Presently, when a task is added to a Project, it is a single task with a start (and optionnal end) date
I would like to customize the task creation by adding the option to create recurrent and plannified tasks (as provided by the repeat date in the calendar management).

As I am new to Erpal, I cannot estimate the best way to do that, neither the effort nor the implications of this change.

Has anybody thought about this functionnality and could give me some hints ?

Thanks in advance

Comments

manuelBS’s picture

There is a module at https://www.drupal.org/project/erpal_repeatable_tasks
But it is not yet well tested and may be buggy but the scope is exactly what you need. I am looking forward some feedback.

marcver’s picture

Thanks.
I tried it : Erpal for service providers + erpal_repeatable_tasks module enabled
In the Advanced section of the task edit form, "Repeat Options" does not show up

manuelBS’s picture

Please try to go to /admin/structure/types/manage/erpal_task/fields and move the repeat options field set into the "advanced" area. Then it should appear. I will add this information to the project page and rename this task.

manuelBS’s picture

Status: Active » Needs work
marcver’s picture

Thanks. The date repeat options of the Erpal module are confusing to me as they do not fit the date repeat options and behaviour of say the Debut Event (debut_event) module.
Please, could you give more detailed documentation about the fields usage ?

In the debut_event, the Event duration is computed from 2 datetime fields : datetime beginning and datetime end of the event.
When repeating an event, the beginning and end times are kept and cloned to a set of dates.

In the Erpal task edit form with the repeat option, several date fields are displayed :
Date field and optionnal End Date field
Repeat task field
The Repeat task field is unclear to my understanding

In the Erpal task edit form with the repeat option :
some repeat options as day of the week checkboxes do not display correctly and cannot be selected.

When submitting the task edit form with repeat options, only one task is created (the first one) and I did not succeed in cloning the task.

When looking at admin/structure/types/manage/erpal-date/fields/field_date_repeat
the date item type is set to simple_date (other choice beeing repeat_task_date). I am wondering if this is correct.

Any details about the fields to use and how to use them will be welcome. Thanks again

marcver’s picture

I made tests as you required.
IMHO the repeatable task module functionnalities do not fit the general needs.
Indeed a repeatable task is cloned through a cron on a daily basis.
Which means that a cloned task will be created and displayed only the day it is scheduled to.
BTW the "mother" task itself is cloned on the same day, which does not make sense to me.
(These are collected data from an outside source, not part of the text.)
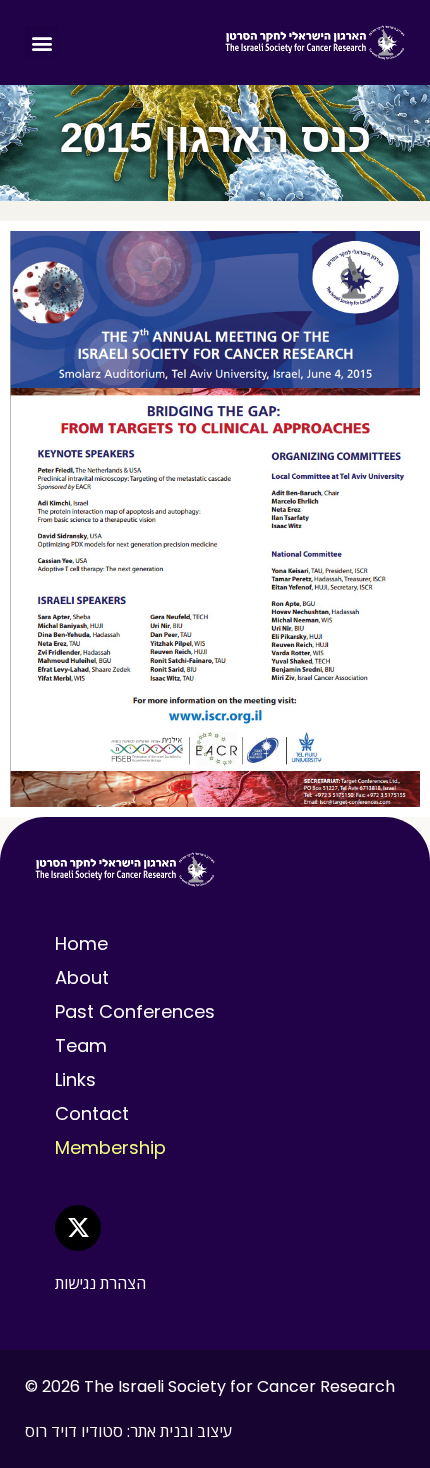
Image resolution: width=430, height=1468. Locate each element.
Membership (110, 1147)
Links (75, 1079)
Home (81, 943)
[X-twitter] (78, 1228)
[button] (41, 42)
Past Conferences (135, 1011)
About (82, 977)
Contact (92, 1113)
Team (81, 1045)
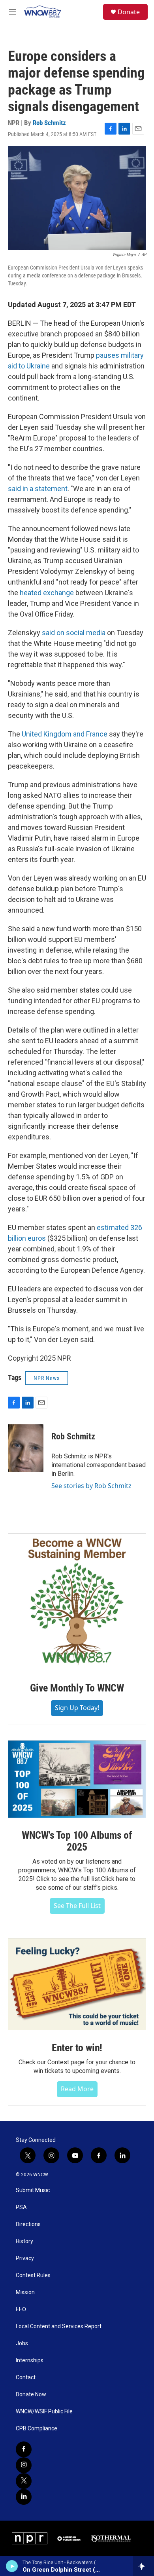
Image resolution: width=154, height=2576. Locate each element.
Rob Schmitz (49, 123)
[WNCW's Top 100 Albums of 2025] (77, 1779)
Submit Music (33, 2190)
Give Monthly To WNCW (77, 1688)
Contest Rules (33, 2275)
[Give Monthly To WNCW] (77, 1602)
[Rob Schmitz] (25, 1448)
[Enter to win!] (77, 1984)
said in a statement (38, 488)
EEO (21, 2309)
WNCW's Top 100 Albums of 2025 (77, 1841)
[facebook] (24, 2449)
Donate (129, 11)
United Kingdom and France (64, 734)
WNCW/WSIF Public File (44, 2412)
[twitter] (24, 2481)
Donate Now (31, 2395)
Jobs (22, 2343)
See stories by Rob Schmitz (91, 1485)
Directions (28, 2224)
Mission (25, 2292)
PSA (21, 2207)
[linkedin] (24, 2497)
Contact (26, 2377)
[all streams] (143, 2566)
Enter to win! (77, 2048)
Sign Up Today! (77, 1707)
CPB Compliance (36, 2429)
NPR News (47, 1378)
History (24, 2241)
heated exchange (47, 592)
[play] (12, 2566)
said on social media (73, 632)
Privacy (25, 2258)
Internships (29, 2360)
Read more (77, 2088)
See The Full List (77, 1905)
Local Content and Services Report (58, 2326)
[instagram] (24, 2465)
IMHO when creating a repeatable task, all the cloned tasks should be created and displayed at once at the form submit time. Does it make sense to you ?

Another point : does Erpal support scheduled tasks i.e. with beginning and ending times ?
As far as I understand, a task is defined as :
- something to do
- in a given date range
- with optionnal estimated duration time

but not as :
- something to do
- in a given date range
- with scheduled beginning and ending times (in this case, task duration is implicit)

Thank you in advance for your comments
and congratulations again for your awesome distribution

manuelBS’s picture

I agree that the current lables are not self explaining. The idea behind the fields is as follows:

Repeat Task Date: This is when the task will be repeated the first time.
Repeat: this is the rule when the task will be repeated again.
Increase repeated deadline: This is the number of days the deadline will be increased whereas the ical date that is set in the repeat rule is used as offset.

Of course it makes sence to repeat all tasks on form submit. But if you have more than 10 tasks, this will take some time so a bulk operation may be required to avoid a time out. This is why we decided to use the rule to specify when the task is going to be created in advance.

We use this in our daily work and it works fine but may be you need a different use case.